━━━ STUDY MATERIAL
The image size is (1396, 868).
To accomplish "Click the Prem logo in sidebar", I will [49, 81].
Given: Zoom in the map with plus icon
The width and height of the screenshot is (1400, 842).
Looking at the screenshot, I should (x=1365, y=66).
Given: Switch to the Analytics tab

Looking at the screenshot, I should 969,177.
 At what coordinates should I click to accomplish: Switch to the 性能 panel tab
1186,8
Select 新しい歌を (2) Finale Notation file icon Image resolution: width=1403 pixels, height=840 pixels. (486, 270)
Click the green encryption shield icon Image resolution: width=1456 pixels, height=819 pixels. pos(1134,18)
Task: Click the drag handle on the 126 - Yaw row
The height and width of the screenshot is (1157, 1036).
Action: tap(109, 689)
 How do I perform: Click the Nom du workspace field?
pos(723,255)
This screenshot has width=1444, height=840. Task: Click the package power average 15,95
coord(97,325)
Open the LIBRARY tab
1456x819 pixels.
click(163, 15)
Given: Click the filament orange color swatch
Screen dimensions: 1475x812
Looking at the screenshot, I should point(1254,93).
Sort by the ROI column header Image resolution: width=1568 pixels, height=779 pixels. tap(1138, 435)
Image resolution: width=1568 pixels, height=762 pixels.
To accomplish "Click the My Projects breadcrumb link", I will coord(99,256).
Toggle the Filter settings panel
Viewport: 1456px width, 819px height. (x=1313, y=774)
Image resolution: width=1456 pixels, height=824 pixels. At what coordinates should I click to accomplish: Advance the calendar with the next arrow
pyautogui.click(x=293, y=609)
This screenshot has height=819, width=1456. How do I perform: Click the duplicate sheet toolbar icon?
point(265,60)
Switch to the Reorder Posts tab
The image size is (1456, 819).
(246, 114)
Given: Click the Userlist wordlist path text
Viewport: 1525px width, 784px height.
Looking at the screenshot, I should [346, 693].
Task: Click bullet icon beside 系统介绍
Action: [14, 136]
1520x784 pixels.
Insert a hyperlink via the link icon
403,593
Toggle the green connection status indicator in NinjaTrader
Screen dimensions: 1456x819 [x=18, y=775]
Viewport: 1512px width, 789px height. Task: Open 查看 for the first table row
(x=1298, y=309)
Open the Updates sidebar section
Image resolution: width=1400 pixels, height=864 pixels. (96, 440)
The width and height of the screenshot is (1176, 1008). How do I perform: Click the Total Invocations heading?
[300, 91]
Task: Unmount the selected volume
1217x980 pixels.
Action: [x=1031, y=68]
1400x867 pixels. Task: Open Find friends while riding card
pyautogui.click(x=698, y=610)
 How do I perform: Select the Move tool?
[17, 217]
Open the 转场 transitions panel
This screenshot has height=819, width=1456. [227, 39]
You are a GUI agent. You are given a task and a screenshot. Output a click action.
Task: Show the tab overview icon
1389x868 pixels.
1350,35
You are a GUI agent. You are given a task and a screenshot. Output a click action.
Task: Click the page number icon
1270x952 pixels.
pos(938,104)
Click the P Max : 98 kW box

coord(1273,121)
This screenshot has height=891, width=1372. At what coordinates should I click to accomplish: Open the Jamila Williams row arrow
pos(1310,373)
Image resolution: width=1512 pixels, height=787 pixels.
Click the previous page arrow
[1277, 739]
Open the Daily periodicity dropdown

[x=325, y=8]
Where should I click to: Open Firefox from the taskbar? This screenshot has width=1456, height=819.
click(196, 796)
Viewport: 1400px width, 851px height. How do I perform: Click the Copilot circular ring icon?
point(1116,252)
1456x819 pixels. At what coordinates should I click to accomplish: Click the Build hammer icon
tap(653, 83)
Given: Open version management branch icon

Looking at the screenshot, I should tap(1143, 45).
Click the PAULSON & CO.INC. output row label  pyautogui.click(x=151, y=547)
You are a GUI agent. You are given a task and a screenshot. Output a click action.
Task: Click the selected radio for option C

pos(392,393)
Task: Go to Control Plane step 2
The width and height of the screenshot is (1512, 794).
━━━━━━
BRIEF: Could you set down, exactly as written, the lines above between the one holding "The width and height of the screenshot is (1400, 842)." and the one holding "Select 新しい歌を (2)", inclusive, and nothing more?

YOUR RESPONSE:
The width and height of the screenshot is (1400, 842).
Looking at the screenshot, I should (x=1365, y=66).
Given: Switch to the Analytics tab

Looking at the screenshot, I should 969,177.
 At what coordinates should I click to accomplish: Switch to the 性能 panel tab
1186,8
Select 新しい歌を (2) Finale Notation file icon Image resolution: width=1403 pixels, height=840 pixels. (486, 270)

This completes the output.